PAGE TEXT:
"""

On Wed, May 11, 2022 at 09:48:56AM +0800, Paul Wise wrote:
> The only exception is things like firmware-sof-signed, which is libre
> firmware except the binaries are built and signed by Intel, so Debian
> can't build the firmware binaries ourselves, unless the approach taken
> with the Secure Boot shim signing is possible. First reproducibly build
> the binaries, then if they match Intel's signature, attach Intel's sig.
> That relies on Intel using the same cross-compiler as Debian though.

You may want to talk to people responsible for that firmware, reproducible
builds sounds like an attainable goal to me.

On the other hand, an update to the compiler can make it produce different
binaries, making the signature invalid.  Pinning the exact version of the
compiler would be unpleasant.

> > As examples to consider, do we want to include the following in our
> > practical divergence from software freedom purity?
> 
> Since clearly there will always be users with install use-cases that
> aren't covered by main or even main plus non-free/firmware, perhaps we
> should have multiple sets of images for different audiences with
> different sets of non-free things? Each of them would explain what is
> non-free and the consequences of that both on the page itself and in
> prompts within the image itself.

I'd say that closed encrypted signed firmware that you need to load on
every boot is strictly more free than the same firmware burned into ROM.
While you lack the usual Free Software freedoms, you at least can upgrade
to whatever versions the vendor deigns to provide, downgrade to an old
version you prefer, get bug fixes including security fixes, etc.  With
firmware burned into ROM the firmware stays broken.

"""

EXTRACTED RECORDS:
"""

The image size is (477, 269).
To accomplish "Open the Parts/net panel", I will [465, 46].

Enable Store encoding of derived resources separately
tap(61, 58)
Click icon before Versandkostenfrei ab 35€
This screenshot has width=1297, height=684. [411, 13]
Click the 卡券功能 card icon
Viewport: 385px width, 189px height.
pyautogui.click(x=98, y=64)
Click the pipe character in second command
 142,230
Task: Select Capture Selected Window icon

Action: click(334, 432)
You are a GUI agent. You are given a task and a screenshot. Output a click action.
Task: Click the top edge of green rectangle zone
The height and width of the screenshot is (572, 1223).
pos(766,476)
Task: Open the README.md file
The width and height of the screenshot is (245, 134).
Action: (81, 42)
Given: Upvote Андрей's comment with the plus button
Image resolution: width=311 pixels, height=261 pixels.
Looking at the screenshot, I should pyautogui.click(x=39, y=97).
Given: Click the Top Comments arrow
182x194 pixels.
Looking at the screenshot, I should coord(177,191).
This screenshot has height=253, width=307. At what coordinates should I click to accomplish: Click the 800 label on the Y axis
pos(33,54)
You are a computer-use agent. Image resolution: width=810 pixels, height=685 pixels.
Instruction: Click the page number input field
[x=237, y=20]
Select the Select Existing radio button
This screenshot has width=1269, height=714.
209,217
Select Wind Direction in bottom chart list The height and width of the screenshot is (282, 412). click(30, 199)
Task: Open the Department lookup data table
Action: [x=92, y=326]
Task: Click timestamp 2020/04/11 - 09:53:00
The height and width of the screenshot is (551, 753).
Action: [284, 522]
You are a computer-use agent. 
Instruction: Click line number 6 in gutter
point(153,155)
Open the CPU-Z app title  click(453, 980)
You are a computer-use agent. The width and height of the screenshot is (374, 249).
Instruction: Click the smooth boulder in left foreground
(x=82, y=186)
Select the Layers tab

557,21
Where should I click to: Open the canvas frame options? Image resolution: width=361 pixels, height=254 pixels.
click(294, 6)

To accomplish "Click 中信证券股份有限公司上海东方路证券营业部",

"""

PROBLEM 1: In the firmware email, who builds and signs the binaries for firmware-sof-signed?
PROBLEM 2: Update the firmware email from "While you lack" up to and including "firmware stays broken.", replacing "vendor" with "manufacturer".

OUTPUT 1: Intel

OUTPUT 2:
While you lack the usual Free Software freedoms, you at least can upgrade
to whatever versions the manufacturer deigns to provide, downgrade to an old
version you prefer, get bug fixes including security fixes, etc.  With
firmware burned into ROM the firmware stays broken.